** Work required **
Only the lines from the one containing "Where should I click to: Click the YEAR" through the last line below should be written out, exactly and with both ends kept.

** Information supplied **
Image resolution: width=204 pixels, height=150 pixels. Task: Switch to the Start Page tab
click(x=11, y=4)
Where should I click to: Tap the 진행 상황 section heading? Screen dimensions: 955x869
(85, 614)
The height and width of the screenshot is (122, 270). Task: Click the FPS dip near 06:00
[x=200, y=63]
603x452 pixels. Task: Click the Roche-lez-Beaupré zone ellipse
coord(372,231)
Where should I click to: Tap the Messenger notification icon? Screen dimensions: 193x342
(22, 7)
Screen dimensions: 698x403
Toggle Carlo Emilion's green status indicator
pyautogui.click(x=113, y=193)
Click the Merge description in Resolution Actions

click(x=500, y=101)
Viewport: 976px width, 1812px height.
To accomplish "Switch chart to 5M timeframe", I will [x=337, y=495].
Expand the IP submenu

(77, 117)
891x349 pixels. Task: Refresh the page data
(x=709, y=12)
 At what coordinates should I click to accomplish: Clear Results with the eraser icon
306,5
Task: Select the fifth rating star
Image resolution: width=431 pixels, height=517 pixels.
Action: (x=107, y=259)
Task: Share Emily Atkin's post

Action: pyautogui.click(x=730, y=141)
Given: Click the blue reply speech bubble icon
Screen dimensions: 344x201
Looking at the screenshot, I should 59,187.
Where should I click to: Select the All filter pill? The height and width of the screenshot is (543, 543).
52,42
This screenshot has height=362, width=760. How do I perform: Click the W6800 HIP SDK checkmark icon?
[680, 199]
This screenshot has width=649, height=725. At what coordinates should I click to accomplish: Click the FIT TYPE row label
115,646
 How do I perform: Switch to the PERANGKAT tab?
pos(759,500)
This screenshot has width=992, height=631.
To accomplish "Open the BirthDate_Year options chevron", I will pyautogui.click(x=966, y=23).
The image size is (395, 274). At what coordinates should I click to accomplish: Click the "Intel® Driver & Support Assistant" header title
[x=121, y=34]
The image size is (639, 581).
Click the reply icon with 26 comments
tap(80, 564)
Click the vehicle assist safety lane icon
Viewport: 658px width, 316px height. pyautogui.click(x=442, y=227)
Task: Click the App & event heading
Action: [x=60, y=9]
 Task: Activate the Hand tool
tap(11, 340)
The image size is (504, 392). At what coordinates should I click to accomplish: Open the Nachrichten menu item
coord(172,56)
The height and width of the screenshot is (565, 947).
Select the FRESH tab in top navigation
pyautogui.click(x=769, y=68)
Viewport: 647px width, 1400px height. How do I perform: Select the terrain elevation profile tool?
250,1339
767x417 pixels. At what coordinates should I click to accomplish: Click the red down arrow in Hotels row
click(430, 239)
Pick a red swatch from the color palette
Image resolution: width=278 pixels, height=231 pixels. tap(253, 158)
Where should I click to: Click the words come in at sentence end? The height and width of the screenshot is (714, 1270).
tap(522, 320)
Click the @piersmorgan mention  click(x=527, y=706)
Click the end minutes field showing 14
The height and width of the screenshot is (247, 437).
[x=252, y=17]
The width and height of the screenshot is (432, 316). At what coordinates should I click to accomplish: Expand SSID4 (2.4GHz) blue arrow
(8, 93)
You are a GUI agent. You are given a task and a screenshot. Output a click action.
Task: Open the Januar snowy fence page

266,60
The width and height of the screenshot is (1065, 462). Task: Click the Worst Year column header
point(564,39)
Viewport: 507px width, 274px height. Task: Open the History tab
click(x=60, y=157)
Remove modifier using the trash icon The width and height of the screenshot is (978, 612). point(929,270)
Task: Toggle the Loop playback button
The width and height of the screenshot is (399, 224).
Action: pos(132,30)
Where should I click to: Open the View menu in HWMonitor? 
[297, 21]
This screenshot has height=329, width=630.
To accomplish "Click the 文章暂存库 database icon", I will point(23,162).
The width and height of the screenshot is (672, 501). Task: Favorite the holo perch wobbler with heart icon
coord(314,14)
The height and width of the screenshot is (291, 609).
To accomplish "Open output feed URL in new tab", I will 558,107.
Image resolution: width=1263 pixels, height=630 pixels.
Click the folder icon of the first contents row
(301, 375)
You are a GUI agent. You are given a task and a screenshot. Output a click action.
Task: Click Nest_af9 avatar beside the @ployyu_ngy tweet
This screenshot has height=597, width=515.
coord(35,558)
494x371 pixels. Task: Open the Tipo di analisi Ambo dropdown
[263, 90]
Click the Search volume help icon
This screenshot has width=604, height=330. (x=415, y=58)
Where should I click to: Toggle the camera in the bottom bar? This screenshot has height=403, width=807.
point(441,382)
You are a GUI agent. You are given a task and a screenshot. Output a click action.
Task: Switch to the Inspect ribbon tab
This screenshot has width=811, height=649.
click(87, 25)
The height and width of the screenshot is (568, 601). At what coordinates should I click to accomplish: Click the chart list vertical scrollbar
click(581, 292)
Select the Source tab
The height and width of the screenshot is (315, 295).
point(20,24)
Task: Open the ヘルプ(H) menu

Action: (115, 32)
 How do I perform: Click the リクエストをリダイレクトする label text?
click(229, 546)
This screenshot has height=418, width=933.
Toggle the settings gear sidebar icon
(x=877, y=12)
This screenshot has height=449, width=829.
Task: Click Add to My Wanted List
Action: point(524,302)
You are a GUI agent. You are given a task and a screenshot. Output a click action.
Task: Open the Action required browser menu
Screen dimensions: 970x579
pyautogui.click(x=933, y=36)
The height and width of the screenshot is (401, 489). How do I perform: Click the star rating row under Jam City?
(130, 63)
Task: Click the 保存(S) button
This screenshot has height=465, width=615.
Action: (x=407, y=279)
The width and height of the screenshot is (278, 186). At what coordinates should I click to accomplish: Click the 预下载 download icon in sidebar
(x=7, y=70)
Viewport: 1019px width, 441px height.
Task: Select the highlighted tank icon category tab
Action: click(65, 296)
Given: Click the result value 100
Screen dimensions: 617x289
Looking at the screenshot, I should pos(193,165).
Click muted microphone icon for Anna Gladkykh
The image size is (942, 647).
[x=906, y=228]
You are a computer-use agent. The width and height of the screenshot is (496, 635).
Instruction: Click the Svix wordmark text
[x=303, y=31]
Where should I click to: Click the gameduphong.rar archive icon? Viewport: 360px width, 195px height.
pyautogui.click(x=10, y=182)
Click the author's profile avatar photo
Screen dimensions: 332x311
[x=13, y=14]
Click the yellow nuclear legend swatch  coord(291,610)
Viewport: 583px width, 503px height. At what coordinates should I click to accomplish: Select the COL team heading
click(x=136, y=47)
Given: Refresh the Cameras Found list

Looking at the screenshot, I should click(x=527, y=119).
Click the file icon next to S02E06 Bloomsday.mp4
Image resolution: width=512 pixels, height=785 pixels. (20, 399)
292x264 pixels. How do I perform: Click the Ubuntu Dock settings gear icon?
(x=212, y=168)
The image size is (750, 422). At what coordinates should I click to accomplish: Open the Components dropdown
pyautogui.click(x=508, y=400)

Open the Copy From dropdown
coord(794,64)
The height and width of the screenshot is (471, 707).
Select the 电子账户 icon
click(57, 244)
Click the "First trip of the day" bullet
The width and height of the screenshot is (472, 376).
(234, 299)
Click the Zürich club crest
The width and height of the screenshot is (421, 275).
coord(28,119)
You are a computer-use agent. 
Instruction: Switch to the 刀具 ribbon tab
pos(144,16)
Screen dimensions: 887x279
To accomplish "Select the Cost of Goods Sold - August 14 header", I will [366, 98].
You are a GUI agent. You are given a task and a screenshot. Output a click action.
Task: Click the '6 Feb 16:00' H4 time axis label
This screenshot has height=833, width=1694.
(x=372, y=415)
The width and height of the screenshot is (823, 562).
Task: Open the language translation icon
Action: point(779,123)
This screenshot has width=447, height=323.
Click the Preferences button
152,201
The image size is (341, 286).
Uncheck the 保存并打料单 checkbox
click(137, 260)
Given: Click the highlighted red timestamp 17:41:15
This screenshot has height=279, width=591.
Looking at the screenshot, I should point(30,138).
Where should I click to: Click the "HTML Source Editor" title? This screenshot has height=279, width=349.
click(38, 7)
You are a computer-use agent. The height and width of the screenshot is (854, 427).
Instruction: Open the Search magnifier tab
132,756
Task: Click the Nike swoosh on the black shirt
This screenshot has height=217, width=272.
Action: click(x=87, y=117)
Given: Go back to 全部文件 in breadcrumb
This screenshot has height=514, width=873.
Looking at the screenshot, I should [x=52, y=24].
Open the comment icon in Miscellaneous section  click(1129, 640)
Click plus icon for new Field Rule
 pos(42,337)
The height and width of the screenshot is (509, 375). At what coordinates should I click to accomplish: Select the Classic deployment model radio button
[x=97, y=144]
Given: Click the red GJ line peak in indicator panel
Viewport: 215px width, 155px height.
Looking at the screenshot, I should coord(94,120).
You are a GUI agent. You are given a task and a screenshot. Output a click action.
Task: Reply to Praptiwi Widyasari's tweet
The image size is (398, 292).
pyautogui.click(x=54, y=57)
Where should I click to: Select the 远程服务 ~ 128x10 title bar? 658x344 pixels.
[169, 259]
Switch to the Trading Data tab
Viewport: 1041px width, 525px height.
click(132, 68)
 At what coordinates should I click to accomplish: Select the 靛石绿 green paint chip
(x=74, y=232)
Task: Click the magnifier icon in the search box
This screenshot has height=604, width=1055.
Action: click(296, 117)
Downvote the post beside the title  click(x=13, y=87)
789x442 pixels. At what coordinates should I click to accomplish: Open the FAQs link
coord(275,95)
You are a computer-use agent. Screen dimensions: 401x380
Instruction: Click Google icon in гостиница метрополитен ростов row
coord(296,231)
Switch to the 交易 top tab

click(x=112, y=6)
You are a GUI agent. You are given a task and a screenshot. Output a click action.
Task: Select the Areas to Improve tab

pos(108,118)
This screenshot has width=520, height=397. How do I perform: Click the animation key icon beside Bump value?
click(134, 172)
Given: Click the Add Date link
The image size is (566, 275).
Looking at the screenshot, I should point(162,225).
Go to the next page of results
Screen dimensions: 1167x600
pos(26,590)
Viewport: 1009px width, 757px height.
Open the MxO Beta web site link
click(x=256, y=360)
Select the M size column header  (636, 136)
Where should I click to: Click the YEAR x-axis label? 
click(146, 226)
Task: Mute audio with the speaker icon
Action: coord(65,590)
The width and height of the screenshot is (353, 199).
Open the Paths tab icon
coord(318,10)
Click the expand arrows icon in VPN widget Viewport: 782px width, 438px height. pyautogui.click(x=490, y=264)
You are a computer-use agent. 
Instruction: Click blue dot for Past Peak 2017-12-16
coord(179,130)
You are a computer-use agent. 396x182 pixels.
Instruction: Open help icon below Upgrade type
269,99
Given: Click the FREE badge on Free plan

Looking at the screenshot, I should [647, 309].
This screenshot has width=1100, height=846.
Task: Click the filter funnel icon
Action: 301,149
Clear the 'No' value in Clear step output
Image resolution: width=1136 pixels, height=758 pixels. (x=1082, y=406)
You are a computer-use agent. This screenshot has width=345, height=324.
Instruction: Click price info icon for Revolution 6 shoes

** Response **
Where should I click to: Click the YEAR x-axis label? 
click(146, 226)
Task: Mute audio with the speaker icon
Action: coord(65,590)
The width and height of the screenshot is (353, 199).
Open the Paths tab icon
coord(318,10)
Click the expand arrows icon in VPN widget Viewport: 782px width, 438px height. pyautogui.click(x=490, y=264)
You are a computer-use agent. 
Instruction: Click blue dot for Past Peak 2017-12-16
coord(179,130)
You are a computer-use agent. 396x182 pixels.
Instruction: Open help icon below Upgrade type
269,99
Given: Click the FREE badge on Free plan

Looking at the screenshot, I should [647, 309].
This screenshot has width=1100, height=846.
Task: Click the filter funnel icon
Action: 301,149
Clear the 'No' value in Clear step output
Image resolution: width=1136 pixels, height=758 pixels. (x=1082, y=406)
You are a computer-use agent. This screenshot has width=345, height=324.
Instruction: Click price info icon for Revolution 6 shoes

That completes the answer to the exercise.